Zero’s eyes widened. “He’s not real. Listen to me; the drug has created another voice in your head. Don’t listen to it.”
“Got to protect my stash. First fucker stumbled on it. Said he’d split the profits with me. I fucking showed him. You did, it was glorious.”
“This was about smuggling? This was all because you wanted to—”
“Shut him up! Don’t tell me what to do! I’m sick of you telling me what to do!”
Zero watched the man’s eyes flickering as his thoughts began to spiral further into the madness. He sent out as loud as he could to both fractured minds, “Stop! This will only make everything worse!”
Holliday screamed and put his hands to his head. “I’m not hearing you! I’m not hearing you! Turn the valve and you’ll never have to hear him again.”
He obeyed.
It was stiff at first.
Zero stared, hypnotised, as the first tiny puff of steam emerged from the end of the hose. He could feel its heat against his face. He screamed in panic. He anticipated his skin boiling, and the horror of the vision actually prevented him from breathing in a purely physical response to the intensity of his imagination.
Holliday frowned and glanced at the tiny puff, his confusion evident.
And Zero realised what he needed to do to survive this terror.
He didn’t have to try and stop Holliday—he had to make him think it was already over.
As hard as he could, so hard he felt something split open and bleed in his head, as if he were pushing physically with a muscle, he projected the image of the steam valve opening fully in Holliday’s hands, of the vast vent of the scalding liquid hitting his pale Martian features, of the pain and the melting, the agony and the ecstasy of the great martyrdom this lunatic was giving him. He writhed for real against the support, screaming out loud, and in his mind redoubling that terrible sound and flinging it across the tiny gap between them.
He had never gone on full send before. Like a cage fighter released from the confines of the enclosure and his humanity equally, Zero ripped into Holliday’s mind without restraint.
Drugged as he was, unable to project coherent thought, this tsunami of terror was completely abandoned and entirely genuine.
Holliday jerked around from the handle he was struggling to turn. He stared at Zero, wide-eyed with wonder, revulsion and insatiable lust, all mixed and mingled in his disordered mind.
Zero shoved harder, sucked knowledge from books and his theoretical experiences of a life he’d so much longed to live for real, and Holliday began to clap in time to the drip of skin melting from Zero.
Z strained, and something cracked inside the other man’s mind.
Before he could pull away, he fell through the tiny opening he’d made.
There was nothing but madness on the other side.
And it was observing Zero, and it was very, very curious about him.
He’d never been so helpless, so tiny and insignificant in the face of this unbounded, malevolent entity that didn’t much care one way or another how individual lives played out. God hadn’t been lost in the vacuum of space—He was the great black hole at the centre of everything.
Zero was mislaid in his darkness, floating and unable to find his way back.
He continued to project his slow, agonised death to Holliday but after a while realised it didn’t matter.
Holliday was dead.
But Zero was on the other side, and the psychotic heart of everything snagged him closer, interest piqued by the audacity of his arrival.
Zero began to feel a similar stirring of need, as the master mind reader and manipulator mirrored madness in his brain.
“Z? Zero? It’s me.”
Zero wondered for an instant why Cal was dead, too. For a moment longer he was glad, because they’d be together. Death, it appeared, was an even greater adventure than escaping Mars, and he was more than willing to begin it.
But then he sensed Cal was not dead but still on the other, better side, behind him. He searched backward and saw a faint chink of light.
“Is that you?”
“Oh, fuck, you’re alive. Wake up, Z.”
“I am awake. I can see…it’s like a candle flame. Is that you?”
“I don’t fucking know. Just, wake up, please. I love you.”
“Oh, that’s better. It’s quite bright now.”

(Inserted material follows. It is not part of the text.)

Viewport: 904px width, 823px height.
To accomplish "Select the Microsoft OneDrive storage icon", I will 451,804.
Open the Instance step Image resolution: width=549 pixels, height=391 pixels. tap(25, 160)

“Great. I’m a fucking candle in the wind. Whatever. I love you and I thought you were dead. You can’t leave me now. Do you hear me? You’ve been inside me, Z. That’s a bond, a commitment, and I’m gonna fucking hold you to it.”
“Think something for me…”
He needed to shake off this dream, and he tried, waiting for Cal to reach him. But the entity had lots of good thoughts too, and they began to entice Z.

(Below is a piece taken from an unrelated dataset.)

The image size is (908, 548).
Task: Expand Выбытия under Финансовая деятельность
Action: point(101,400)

They were very, very tempting indeed.
But before he could act on these dark desires, something flickered in the soft light from the candle.

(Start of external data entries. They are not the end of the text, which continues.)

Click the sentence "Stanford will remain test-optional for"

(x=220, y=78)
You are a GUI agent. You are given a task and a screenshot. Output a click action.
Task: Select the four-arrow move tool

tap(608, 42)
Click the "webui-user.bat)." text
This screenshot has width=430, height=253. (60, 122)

One tiny red leaf floated toward him, but in the absolute vacuum, the nothingness of this black hole of despair, it seemed disproportionately beautiful and real.
He stretched out and plucked it from the darkness and held it in his hand. It was the one he’d saved in his cabin. Tiny, fragile and made of paper, but Cal was sending it to him across the vastness of this divide between where he was and where he wanted to be.
With a surge and a shuddering of breath, he lurched toward his sense of Cal, away from the mass roiling at the centre waiting for him, and then he was free, and falling hard into something very substantial indeed, and it was Cal’s chest, apparently, squeezed against him, and it was home.
CHAPTER NINETEEN
Cal had found out many things about himself in the eighteen months he and Zero were forced to be apart. Zero claimed he’d personally learnt nothing, as he was entirely self-aware already, but Cal suspected this was a bluff. They had, for example, discovered that Zero’s sending abilities didn’t work across the vast distances between Titan and the Elon Musk, but that was okay, they had a comms link which did work. In some ways, it was the best start for their relationship, because Zero
had been forced to do things the way he’d claimed, in a moment of romantic nonsense, he now wanted to—he had to learn to read his lover as all humans have to, by what is not said as much as what is.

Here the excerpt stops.